Autumn is a time of turning inwards for safety and kinship, of putting down roots and settling into place. Things, somehow, feel right. I’m not starting any new projects, and I seldom travel outside my circuit of co-op/studio/classroom.

On the note of projects, here are (at long last) descriptions of my theses:

  • Child 1 with the International Relations department: an original survey study of Chinese American sentiment towards Chinese history, specifically Japanese atrocities committed during WWII—I noticed that Chinese Americans seem to be angrier about these atrocities than their mainland Chinese counterparts, and I’m trying to learn why. I’m really interested in understanding how diaspora constructs historiographies of their homelands, and this thesis brings together my background in international relations with my longtime (but often disregarded) love affair with diaspora studies. But because this thesis draws from 234123124 different literatures, I’ve been cycling through the rabbit holes of French philosophy, Chinese political thought, and diaspora theory at a dizzying pace—it’s been a challenge to figure out how to synthesize everything I’m reading.

  • Child 2 with the Honors in the Arts program: a fantasy novel! I mentioned it in an earlier post—it’s based off my year in Shenzhen, examines consumerism/historical memory/nationalism through the metaphor of ghosts, and proposes queerness as a solution to everything. While at Oxford, I received a grant from Magdalen College for my writing, and I made good use of it during my summer.

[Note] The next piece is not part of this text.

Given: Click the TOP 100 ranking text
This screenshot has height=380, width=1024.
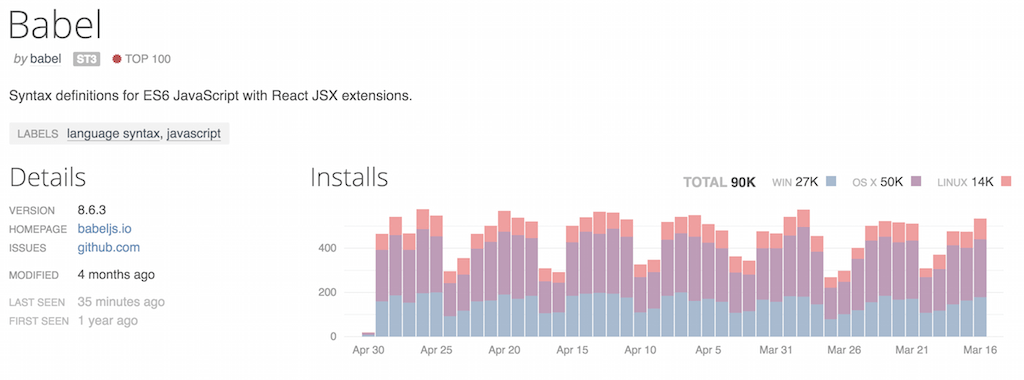Looking at the screenshot, I should [148, 59].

  • Child 3(?): I dropped into an urban studies class in Week 1, and I was immediately fascinated by the use of art/aesthetic to project power and identity over a population. I’m working on some independent research on Shenzhen’s government-funded creator spaces (think the OCT-Loft), and how they co-opt the aesthetics of grassroots artists’ districts in Beijing and Shanghai. This will definitely constitute a substantial research project when I have more time on my hands.

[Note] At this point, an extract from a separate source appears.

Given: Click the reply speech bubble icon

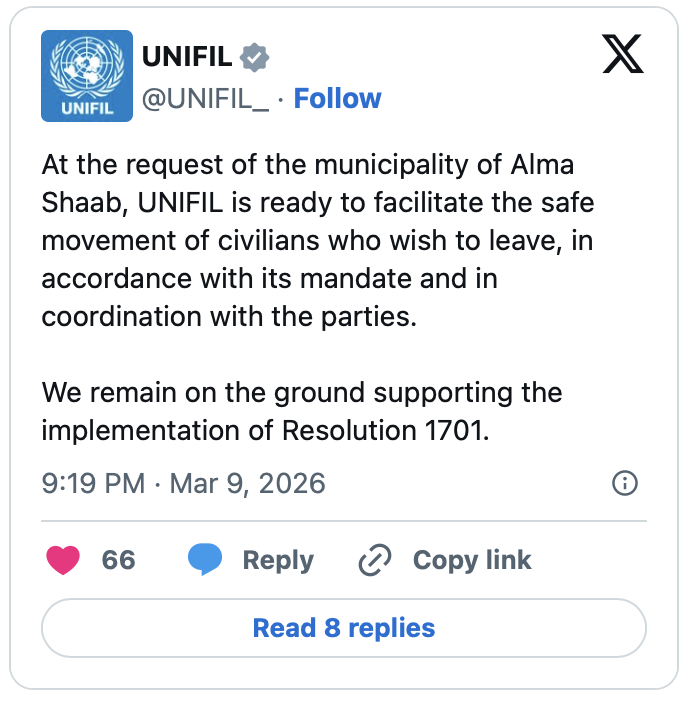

I’m looking into grad schools right now, and I’m hoping to do one or two Master’s before I apply for a PhD—I’m not sure where I’d want to go and who I’d want to work with for a PhD, so I’ll spend the next few years narrowing down my research interests (and hopefully spending more time in China, given how my stay in 2021 was chaotic and didn’t allow much room for me to think about it all—there’s a reason why I’m writing about it through a fantasy novel, and not a thesis). We’ll see where the future goes! For now, the present is good.